[uf-discuss] re: HTML5 support

Wed Jul 21 02:27:44 PDT 2010

On Tue, 20 Jul 2010 21:55:38 +0200, Angelo Gladding <angelo at gladding.name>  
wrote:

> On Tue, Jul 20, 2010 at 3:25 AM, Philip Jägenstedt <philipj at opera.com>  
> wrote:
>> On Tue, 20 Jul 2010 06:05:06 +0200, Angelo Gladding  
>> <angelo at gladding.name>
>> wrote:
>>
>>> Can an enlightened soul describe in which ways microdata is actually
>>> superior to profiled poshformats?
>>
>> Microdata should be compared to the class attributes and the various
>> patterns that microformats use, not any specific vocabulary.
>
> Of course. Let me clarify. A `microformat` is a poshformat that has
> undergone a relatively laborious process of research and brainstorming
> to capture real world user requirements to make a minimal vocabulary
> that can capture ~80% of current usage patterns. Microdata is a set of
> rules governing a syntax. Hence my comparison of microdata to
> poshformats, which are essentially microformats sans the due
> diligence.

Right, designing vocabularies is hard and requires due diligence. That's  
true no matter what the syntax is.

>> The main benefit is that parsing becomes well-defined
>
> Ain't that the truth.
>
>> and simple.
>
> Or is it? I wonder how different the two sets of supporting algorithms
> might look face to face once fully documented and implemented.
>
> The Microformats wiki makes the following comparison to microdata:
>
> 1. `itemprop` - is a more specific version of class, for field names.
> 2. `subject` - allows semantically linking within the page.
> Conceptually similar to the include-pattern.
> 3. `itemref` - allows including properties elsewhere on the page that
> are not descendants of itemscope. Takes space-separated ids (for
> example itemref="address phone" would include the elements with
> id="address" and id="phone"). Conceptually similar to the
> include-pattern.
> 4. `content` - on the meta element can be used to include invisible
> data that is not part of the content. As current browsers move meta
> inside <head>, make sure to include via `itemref`. Conceptually
> similar to the 'value-title' feature of the value-class-pattern.
> 5. `itemscope` - identifies blocks to be marked as structured data.
> Conceptually similar to the mfo brainstorming.
> 6. `itemtype` - to specify the type for an item (for example:
> itemtype="http://microformats.org/profile/hcard").

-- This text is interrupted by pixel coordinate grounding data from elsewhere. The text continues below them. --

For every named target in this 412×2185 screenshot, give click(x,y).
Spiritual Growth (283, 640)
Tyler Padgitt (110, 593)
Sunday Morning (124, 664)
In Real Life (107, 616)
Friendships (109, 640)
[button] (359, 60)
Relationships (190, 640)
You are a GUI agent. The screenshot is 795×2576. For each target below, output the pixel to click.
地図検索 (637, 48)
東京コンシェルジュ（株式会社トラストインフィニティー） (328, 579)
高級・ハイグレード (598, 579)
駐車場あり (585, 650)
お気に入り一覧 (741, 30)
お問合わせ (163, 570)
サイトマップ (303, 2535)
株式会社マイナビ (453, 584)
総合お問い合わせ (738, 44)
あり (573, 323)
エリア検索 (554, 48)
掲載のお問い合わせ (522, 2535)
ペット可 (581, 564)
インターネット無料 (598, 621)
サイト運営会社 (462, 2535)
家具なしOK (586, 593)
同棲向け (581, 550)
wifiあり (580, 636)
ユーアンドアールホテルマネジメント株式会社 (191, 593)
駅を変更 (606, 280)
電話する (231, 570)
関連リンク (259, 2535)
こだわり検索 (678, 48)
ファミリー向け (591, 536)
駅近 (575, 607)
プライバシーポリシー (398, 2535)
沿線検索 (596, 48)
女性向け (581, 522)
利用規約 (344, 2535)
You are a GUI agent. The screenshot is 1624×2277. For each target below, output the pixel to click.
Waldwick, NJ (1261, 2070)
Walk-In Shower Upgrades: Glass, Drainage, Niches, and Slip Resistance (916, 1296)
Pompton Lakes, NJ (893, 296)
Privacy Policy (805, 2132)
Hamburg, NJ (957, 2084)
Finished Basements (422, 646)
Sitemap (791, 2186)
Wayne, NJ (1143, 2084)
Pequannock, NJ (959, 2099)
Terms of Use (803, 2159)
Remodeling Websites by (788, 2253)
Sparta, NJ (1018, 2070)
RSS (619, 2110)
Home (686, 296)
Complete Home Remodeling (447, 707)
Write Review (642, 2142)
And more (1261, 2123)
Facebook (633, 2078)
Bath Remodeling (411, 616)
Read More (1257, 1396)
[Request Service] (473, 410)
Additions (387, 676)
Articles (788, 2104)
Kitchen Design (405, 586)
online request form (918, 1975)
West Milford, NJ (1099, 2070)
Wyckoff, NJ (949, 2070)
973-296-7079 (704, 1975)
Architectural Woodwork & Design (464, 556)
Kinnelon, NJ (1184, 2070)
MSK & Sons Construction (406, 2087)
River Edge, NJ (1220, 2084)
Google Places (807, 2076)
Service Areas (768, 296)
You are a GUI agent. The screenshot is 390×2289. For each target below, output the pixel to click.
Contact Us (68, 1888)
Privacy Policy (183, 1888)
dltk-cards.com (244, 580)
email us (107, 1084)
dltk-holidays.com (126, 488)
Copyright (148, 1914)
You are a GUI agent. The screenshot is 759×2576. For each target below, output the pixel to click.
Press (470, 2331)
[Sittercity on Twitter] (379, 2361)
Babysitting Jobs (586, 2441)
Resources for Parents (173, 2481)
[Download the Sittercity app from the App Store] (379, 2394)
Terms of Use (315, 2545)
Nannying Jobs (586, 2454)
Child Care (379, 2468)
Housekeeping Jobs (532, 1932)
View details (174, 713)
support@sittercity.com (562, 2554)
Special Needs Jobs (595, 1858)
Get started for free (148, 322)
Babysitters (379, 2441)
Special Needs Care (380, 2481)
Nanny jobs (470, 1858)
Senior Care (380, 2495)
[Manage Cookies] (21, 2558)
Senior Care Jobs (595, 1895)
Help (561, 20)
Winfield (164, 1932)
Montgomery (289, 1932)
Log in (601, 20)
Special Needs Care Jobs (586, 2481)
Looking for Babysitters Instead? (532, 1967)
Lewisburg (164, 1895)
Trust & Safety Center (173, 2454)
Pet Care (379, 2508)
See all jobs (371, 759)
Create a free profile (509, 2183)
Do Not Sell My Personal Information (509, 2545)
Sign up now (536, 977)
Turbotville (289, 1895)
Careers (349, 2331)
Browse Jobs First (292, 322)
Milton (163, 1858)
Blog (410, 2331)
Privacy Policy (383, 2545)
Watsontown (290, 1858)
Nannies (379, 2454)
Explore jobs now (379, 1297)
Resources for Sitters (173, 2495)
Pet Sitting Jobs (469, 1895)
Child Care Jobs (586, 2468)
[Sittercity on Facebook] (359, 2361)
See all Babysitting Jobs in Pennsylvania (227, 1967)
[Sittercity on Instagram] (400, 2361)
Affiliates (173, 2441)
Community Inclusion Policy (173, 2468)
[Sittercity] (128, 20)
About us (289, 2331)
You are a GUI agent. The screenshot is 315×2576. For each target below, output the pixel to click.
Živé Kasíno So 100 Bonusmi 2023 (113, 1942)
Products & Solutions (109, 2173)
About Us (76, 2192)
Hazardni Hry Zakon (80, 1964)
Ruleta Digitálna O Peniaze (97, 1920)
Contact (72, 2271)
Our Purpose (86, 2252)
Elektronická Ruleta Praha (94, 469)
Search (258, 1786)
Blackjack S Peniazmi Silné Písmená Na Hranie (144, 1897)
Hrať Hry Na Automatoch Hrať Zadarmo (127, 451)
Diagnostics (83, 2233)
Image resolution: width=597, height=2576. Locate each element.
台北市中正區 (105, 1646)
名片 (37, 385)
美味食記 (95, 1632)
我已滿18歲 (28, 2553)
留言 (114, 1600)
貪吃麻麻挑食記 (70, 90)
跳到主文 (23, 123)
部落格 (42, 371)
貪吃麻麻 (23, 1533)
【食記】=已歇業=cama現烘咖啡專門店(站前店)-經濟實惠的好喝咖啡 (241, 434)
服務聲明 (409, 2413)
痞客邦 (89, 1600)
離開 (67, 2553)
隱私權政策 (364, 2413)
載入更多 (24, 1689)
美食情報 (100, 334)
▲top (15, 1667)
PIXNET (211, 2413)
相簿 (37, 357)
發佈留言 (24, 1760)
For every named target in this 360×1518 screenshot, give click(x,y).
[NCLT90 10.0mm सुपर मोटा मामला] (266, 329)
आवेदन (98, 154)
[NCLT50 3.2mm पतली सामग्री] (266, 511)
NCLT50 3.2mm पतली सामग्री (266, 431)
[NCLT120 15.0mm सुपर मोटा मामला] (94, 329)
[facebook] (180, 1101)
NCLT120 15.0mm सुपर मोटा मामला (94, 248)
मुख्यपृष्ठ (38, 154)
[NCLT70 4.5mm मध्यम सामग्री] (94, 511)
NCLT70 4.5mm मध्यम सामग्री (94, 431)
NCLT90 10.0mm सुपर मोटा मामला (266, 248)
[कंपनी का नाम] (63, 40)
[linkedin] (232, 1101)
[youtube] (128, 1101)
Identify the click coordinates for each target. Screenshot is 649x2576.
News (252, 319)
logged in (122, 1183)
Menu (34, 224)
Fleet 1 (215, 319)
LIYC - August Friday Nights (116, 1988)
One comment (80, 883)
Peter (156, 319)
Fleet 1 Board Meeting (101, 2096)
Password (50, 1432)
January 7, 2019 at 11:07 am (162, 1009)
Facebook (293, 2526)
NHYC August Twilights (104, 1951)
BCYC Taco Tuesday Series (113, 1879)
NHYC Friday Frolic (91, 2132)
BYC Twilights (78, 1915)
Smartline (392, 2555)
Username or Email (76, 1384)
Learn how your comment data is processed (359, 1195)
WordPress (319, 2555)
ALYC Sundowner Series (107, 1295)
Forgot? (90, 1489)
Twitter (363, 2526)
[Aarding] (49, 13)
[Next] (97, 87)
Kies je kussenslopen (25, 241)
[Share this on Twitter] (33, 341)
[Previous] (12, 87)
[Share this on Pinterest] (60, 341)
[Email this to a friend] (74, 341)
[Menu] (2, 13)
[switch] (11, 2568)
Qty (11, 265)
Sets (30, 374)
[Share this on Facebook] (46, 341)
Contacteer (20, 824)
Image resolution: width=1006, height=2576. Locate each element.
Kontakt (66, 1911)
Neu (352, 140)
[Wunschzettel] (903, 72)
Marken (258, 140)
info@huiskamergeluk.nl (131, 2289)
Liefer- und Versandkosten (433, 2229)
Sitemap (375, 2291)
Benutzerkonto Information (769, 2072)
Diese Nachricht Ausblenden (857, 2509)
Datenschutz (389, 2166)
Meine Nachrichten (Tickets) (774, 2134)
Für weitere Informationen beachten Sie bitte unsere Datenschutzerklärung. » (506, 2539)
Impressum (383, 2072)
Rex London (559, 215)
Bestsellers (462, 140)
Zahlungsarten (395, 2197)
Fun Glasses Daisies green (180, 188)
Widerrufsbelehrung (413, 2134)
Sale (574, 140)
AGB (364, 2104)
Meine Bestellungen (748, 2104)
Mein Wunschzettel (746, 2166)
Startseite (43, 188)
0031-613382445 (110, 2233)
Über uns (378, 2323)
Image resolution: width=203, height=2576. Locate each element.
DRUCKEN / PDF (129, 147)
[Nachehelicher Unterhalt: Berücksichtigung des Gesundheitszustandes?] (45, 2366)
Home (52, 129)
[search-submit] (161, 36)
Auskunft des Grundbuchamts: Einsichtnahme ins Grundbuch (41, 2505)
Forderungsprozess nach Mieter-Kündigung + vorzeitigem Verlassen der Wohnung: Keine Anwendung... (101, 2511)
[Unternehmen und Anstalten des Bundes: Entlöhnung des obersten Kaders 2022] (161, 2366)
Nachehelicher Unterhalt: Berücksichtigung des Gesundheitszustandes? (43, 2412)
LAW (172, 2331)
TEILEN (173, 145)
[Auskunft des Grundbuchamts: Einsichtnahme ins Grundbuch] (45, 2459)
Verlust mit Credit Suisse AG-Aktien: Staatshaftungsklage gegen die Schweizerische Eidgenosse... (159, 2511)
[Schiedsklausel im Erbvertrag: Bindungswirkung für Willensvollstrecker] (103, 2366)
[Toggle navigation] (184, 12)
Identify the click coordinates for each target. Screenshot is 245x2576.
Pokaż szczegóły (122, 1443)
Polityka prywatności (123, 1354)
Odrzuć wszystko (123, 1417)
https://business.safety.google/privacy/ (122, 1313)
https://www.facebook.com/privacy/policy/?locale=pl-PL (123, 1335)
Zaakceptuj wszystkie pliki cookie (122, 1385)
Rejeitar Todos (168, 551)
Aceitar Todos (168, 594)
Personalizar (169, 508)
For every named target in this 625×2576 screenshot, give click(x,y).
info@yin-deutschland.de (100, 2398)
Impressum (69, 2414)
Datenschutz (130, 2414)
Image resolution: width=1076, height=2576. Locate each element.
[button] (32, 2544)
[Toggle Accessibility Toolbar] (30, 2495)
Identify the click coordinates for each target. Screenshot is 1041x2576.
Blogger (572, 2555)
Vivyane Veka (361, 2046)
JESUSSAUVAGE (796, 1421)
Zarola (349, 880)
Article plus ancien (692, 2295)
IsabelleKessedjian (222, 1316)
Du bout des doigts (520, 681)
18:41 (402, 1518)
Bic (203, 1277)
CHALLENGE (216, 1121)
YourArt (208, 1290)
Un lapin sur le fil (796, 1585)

What wiki page is this from? subject has been replaced by itemid. I can't  
understand what the similary with the include-pattern could possibly be,  
though.

> Distilled down:
>
> 1. @class
> 2/3. include-pattern/table-header-pattern
> 4. value-class-pattern
> 5. "mfo"
> 6. rel-profile
>
> Sounds to me like the same sort of desire for absolute normativity
> that [non-HTML5] XHTML once attempted to burden the entirety of
> humanity with. Ironically, HTML5 has deprecated such a style in favor
> of a seemingly more flexible Microformat-esque syntax.

Putting XHTML2 aside, one of the main achievements of HTML5 is having  
formalized how to parse all the sloppy, broken HTML out there (a.k.a. "tag  
soup"). While the syntax is flexible to authors, there's no flexibility  
whatsoever for an implementor how to parse it. The result will always be  
the same. In my view, microdata is to microformats what the HTML5 parser  
is to HTML4. It makes it possible to parse, without ever guessing, all the  
microdata items on a page. While it's really easy to write a microformat  
parser in JavaScript, you're not going to see that built into a browser,  
where each vocabulary needs a new parser. Microdata also hasn't been  
implemented by any browser yet, but I'm pretty sure it's going to happen  
if it takes off.

> <span itemscope itemtype="http://microformats.org/profile/hcard">

> Considering your affiliation with Opera, what might I ask are your
> feelings about Operator?

I've heard of it before, it looks like a custom Opera distribution? It has  
nothing to do with microformats or microdata as far as I can tell.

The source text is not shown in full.